L'ASSOCIATION BRUDED : UN BIORÉGIONALISME AFFIRMÉ

Le milieu rural revêt une multitude de caractéristiques et de dynamiques complexes qui lui sont propres et qui sont variables dans l’espace, dans le temps. Le caractère distinct des activités et des forces qui composent la campagne induisent des perceptions, modes d’occupation et d’appropriation du territoire qui ne fonctionnent pas selon les mêmes logiques qui opèrent en milieu urbain. Devant ce constat, et en raison des pressions de l’urbanisation qui pèsent de plus en plus lourdement sur le territoire rural,  des approches conceptuelles ont entrepris de se pencher plus sérieusement sur l’aménagement des campagnes. Ces approches  ont en commun de proposer des pistes pour la redéfinition d’un mode d’emploi pour une urbanisation cohérente des espaces ruraux. Cette question, souvent abordée, a été étayée par plusieurs approches dont le Conservation Design, le New Ruralism, le Landscape Urbanism et le Rural Design. Dans la présente étude de cas, seuls les concepts du New Ruralism et du Rural Design ont été utilisés comme cadre afin d’analyser l’éco-hameau de Langouët sous l’angle de l’aménagement durable. C’est deux concepts ont été choisi car ils semblent mieux rejoindre les principes que soutiennent les artisans des nouveaux aménagements durables au sein du noyau villageois de la commune de Langouët. Il est donc intéressant de vérifier la viabilité de ces concepts sur le terrain. 

UN MILIEU DE VIE DE QUALITÉ

En Bretagne, Langouët fait partie des communes pionnières qui, en 2005, ont décidé de mutualiser leurs réflexions et leurs moyens au sein d’un réseau solidaire d’échanges d’expériences et de réalisations de développement durable : l’association Bretagne Rurale et rUrbaine pour un Développement Durable (Bruded). L’objectif est alors que les élus des différentes communes puissent échanger, se soutenir mutuellement et promouvoir une nouvelle démarche de « projet » axée sur la démocratie participative 

Cette vision régionale de l’aménagement est depuis longtemps établie en Bretagne : en 1983 un fonds d’aménagement urbain (FAUR) est mis sur place. Ce fond a pour but de promouvoir les projets de développement urbain à l’échelle supranationale. Depuis 2005, ce fond est devenu l’Éco-FAUR et favorise un développement en amont sur le territoire par le biais d’un financement spécifique afin de mettre en oeuvre des projets d’aménagement publics (espaces publics, bâtiments publics, quartiers nouveaux, réhabilitation ou densification de quartiers existants). Ce fond permet de faire évoluer les pratiques règlementaires, notamment dans le domaine de l’aménagement durable et de l’environnement (biodiversité, énergie, eau, etc.) à l’échelle de toute la région 

Cette organisation des communes et des villages dans le paysage rural que prônent les tenants du New Ruralism marque le territoire de la Bretagne qui s’organise en hameaux villageois de petite et moyenne taille. Langouët est un bon exemple de ce type d’organisation territoriale où le noyau du village se situe au centre des terres agricoles qui deviennent l’élément structurant du village. En effet, dans un souci de préserver le paysage agricole de la commune, le noyau villageois s’est urbanisé de manière consolidée et relativement compacte. Les nouveaux développements résidentiels qui s’y rattachent en ce moment suivent cette même logique de consolidation des zones urbanisées et intègrent les structures urbaines, paysagères et sociales du noyau villageois de la commune.

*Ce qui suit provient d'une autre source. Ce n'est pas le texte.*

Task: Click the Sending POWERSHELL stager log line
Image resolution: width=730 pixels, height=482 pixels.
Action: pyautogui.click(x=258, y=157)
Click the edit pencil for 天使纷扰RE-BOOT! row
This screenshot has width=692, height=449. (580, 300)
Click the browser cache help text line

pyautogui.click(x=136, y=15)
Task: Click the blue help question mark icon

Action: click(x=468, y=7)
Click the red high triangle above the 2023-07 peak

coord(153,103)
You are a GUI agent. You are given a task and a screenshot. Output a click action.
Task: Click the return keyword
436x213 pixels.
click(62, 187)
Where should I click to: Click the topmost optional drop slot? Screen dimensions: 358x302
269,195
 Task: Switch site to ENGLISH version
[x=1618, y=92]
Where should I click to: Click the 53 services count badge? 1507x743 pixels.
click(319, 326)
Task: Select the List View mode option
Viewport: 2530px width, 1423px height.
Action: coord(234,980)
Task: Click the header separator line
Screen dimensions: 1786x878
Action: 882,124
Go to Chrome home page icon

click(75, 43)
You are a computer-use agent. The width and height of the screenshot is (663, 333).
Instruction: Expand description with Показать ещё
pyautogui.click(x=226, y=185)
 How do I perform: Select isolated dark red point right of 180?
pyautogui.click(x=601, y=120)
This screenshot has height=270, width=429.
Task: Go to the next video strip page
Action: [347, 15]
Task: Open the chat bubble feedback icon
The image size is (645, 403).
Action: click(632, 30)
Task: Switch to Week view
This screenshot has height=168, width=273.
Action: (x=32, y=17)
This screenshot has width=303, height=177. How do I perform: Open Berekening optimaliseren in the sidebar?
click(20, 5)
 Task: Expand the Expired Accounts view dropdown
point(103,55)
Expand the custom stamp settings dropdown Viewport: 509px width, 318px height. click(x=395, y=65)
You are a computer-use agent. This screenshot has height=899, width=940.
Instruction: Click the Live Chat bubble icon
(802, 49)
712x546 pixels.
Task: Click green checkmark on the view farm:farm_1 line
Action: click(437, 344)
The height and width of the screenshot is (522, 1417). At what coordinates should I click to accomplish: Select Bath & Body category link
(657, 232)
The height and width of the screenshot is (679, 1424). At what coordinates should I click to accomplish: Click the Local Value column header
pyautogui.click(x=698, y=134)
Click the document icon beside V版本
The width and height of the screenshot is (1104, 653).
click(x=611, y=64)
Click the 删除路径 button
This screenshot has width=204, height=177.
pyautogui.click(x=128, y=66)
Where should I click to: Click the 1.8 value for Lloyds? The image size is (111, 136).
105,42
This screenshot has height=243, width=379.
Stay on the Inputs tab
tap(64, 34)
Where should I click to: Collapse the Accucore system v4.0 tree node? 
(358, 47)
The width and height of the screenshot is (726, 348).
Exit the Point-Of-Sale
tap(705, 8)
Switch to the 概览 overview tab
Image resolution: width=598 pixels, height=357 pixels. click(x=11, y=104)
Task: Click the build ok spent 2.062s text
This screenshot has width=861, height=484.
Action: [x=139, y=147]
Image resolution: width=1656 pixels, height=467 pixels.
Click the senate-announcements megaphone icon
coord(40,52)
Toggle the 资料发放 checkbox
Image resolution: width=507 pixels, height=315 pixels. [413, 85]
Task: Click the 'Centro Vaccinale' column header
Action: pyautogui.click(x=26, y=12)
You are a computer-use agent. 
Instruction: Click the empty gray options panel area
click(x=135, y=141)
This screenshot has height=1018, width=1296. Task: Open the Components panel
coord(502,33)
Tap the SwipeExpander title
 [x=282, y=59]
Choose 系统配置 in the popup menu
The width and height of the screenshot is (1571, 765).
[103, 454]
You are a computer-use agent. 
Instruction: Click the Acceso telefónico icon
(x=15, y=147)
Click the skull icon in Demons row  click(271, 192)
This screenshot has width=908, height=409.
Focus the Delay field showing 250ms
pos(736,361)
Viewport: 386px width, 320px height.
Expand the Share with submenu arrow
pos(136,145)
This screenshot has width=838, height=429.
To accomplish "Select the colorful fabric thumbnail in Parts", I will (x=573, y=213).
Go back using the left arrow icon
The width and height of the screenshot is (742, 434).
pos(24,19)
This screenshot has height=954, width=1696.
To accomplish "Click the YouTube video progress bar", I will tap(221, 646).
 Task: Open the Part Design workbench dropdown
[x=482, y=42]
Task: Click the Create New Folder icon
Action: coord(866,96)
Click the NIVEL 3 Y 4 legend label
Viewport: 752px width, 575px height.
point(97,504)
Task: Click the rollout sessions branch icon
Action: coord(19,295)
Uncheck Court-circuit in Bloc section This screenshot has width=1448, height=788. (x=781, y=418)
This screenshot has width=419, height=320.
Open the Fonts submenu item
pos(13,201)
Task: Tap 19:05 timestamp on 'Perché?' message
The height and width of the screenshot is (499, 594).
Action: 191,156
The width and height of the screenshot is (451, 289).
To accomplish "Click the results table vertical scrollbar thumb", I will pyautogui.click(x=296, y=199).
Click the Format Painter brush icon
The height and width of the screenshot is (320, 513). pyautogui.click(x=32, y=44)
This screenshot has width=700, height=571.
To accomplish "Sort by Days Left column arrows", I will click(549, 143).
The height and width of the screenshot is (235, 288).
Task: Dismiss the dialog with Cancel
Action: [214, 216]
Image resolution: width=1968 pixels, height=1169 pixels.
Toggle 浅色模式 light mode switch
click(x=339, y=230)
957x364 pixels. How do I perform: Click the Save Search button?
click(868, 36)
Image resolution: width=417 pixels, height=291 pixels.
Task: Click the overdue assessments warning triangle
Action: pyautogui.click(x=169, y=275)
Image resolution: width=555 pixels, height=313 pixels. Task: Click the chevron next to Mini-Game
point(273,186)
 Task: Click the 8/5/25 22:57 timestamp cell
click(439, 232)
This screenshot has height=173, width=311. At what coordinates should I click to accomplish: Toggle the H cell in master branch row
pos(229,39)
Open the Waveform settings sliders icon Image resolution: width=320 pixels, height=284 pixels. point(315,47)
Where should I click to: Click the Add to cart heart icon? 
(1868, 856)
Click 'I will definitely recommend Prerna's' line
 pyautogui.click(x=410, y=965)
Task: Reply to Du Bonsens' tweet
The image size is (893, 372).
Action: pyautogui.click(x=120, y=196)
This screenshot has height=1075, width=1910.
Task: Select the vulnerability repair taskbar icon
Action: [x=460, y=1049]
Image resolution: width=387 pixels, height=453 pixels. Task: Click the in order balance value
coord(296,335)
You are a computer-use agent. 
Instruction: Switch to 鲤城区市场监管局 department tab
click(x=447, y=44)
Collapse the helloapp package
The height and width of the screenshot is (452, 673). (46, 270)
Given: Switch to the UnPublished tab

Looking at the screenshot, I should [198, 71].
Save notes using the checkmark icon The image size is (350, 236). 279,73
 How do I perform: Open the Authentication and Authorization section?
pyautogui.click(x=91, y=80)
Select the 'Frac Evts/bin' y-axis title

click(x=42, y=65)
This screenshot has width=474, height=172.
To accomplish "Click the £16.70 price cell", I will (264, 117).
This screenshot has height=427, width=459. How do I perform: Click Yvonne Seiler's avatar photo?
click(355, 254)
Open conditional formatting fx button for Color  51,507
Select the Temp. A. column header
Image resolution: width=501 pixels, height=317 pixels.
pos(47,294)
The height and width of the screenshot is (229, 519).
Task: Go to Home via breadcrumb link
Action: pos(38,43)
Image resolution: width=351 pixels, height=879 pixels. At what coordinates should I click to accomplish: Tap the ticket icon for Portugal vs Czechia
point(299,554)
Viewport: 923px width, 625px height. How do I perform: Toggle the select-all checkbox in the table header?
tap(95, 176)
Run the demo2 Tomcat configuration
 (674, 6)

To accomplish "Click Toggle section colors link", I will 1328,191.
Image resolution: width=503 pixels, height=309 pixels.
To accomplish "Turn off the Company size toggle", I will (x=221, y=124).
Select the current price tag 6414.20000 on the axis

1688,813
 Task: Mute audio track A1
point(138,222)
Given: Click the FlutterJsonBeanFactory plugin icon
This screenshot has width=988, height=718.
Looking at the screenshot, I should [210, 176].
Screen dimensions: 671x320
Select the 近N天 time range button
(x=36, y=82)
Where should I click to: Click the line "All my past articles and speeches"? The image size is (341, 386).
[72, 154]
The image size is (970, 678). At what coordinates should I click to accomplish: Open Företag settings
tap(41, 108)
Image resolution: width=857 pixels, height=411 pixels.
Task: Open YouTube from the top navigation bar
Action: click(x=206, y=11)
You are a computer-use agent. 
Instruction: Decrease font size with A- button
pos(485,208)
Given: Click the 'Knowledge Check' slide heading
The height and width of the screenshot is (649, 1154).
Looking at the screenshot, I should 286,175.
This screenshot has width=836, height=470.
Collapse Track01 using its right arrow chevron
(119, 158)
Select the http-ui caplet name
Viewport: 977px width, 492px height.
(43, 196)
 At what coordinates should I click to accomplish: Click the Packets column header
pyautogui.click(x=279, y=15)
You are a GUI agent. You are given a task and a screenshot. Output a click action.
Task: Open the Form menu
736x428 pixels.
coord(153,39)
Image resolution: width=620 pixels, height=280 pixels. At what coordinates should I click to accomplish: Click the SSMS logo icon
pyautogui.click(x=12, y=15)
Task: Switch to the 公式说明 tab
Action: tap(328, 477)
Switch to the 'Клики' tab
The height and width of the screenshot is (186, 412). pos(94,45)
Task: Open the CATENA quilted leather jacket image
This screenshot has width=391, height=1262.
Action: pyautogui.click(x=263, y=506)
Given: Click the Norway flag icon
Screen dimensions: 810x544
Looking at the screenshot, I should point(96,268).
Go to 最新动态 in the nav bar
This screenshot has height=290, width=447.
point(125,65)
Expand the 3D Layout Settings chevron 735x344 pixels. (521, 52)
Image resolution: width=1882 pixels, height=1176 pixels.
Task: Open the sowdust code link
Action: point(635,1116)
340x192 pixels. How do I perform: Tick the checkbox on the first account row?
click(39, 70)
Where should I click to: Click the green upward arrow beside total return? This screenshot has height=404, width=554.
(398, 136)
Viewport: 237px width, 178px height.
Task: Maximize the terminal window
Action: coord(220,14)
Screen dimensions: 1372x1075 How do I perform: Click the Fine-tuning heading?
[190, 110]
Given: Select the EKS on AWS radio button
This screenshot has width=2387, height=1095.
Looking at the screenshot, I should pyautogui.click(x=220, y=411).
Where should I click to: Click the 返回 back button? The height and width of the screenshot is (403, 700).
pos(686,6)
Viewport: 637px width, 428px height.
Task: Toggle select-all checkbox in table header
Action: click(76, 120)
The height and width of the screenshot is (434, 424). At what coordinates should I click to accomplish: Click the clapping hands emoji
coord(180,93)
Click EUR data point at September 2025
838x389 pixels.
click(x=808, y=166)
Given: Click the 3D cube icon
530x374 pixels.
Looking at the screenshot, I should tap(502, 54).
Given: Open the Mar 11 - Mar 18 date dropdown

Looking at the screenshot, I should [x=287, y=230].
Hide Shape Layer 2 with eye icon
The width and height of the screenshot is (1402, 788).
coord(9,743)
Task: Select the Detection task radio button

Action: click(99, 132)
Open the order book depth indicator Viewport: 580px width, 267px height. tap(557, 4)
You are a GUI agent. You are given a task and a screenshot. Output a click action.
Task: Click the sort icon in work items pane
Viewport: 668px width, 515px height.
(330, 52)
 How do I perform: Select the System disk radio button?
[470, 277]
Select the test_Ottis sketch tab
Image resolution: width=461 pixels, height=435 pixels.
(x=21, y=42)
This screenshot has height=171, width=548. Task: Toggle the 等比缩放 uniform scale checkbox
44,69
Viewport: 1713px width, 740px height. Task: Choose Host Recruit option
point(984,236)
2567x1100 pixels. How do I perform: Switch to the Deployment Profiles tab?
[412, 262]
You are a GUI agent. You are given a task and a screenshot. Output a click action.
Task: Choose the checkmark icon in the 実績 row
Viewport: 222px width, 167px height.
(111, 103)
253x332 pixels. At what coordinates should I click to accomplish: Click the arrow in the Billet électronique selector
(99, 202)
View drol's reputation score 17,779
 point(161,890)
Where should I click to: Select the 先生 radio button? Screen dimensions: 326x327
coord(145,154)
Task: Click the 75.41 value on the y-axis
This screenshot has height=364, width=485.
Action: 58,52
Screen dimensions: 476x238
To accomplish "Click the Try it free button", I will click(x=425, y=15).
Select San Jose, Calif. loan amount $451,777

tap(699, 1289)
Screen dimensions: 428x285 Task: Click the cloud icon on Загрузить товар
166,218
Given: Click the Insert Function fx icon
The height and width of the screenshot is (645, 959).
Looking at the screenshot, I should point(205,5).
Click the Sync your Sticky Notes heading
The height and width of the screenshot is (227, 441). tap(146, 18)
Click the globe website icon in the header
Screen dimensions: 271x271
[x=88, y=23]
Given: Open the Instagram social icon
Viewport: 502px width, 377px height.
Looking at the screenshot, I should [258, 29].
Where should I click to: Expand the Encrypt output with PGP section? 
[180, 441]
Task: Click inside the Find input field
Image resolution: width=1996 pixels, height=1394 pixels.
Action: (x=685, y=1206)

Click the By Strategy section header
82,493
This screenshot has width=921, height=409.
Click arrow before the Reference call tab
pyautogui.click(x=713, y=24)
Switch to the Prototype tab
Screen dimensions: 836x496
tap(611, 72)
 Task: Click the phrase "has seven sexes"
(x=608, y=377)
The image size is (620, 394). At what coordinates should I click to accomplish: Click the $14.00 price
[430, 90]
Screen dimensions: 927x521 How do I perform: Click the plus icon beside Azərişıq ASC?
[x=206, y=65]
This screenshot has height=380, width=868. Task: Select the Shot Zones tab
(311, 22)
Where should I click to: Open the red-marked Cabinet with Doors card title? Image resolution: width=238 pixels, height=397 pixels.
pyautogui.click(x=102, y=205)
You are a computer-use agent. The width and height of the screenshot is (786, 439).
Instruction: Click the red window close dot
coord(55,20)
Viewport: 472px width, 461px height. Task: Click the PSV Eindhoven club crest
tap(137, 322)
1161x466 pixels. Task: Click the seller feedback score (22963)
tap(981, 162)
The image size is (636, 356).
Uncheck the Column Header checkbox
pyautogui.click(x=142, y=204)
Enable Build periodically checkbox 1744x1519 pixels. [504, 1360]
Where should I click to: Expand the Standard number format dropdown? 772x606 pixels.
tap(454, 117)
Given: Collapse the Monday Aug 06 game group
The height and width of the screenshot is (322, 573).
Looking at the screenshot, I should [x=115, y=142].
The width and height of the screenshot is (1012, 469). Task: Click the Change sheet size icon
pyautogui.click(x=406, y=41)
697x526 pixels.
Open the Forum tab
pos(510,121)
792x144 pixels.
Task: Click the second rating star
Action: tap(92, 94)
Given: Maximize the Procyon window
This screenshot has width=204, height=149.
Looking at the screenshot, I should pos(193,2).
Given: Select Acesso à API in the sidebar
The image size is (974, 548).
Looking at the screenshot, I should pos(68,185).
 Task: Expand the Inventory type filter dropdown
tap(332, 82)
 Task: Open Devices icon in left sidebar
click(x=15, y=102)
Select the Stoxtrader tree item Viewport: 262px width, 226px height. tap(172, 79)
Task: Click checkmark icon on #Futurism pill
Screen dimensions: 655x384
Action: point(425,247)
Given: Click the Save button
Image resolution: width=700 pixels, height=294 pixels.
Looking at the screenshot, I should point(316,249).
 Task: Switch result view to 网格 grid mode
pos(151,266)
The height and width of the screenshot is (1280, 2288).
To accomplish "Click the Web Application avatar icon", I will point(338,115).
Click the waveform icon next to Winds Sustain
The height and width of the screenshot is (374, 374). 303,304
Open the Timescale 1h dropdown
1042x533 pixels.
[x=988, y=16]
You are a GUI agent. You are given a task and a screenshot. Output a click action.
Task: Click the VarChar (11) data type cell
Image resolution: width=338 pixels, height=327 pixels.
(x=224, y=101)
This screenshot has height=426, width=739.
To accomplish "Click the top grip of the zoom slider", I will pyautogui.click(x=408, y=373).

334 projets accompagnés entre 2005 et 2008 dont 60% ont été portés par des communes de moins de 2 000 habitants (, 2011).

L'ÉCO-FAUR EN QUELQUES CHIFFRES C'EST... 

  • Source :Der Madirossian et Vautrin, 2011

RURAL DESIGN // Étant sensible à la situation fragile des milieux ruraux vis-à-vis l’urbanisation accrue et la forte compétition agricole, le Rural Design prône la mise en valeur d’une vision rurale à l’échelle régionale qui passe outre les frontières administratives. Cette approche met de l’avant l’idée que les différents éléments de paysage communs, comme une forêt ou des milieux humides entre certaines régions rurales, sont beaucoup plus aptes à lier les milieux ruraux entre eux et donc ainsi créer des opportunités économiques. Dans ce cas, on peut parler d’un certain « biorégionalisme » qui pourrait organiser le territoire régional des milieux agricoles selon les principes de paysage étayés par le Rural Design (Thorbeck, 2012).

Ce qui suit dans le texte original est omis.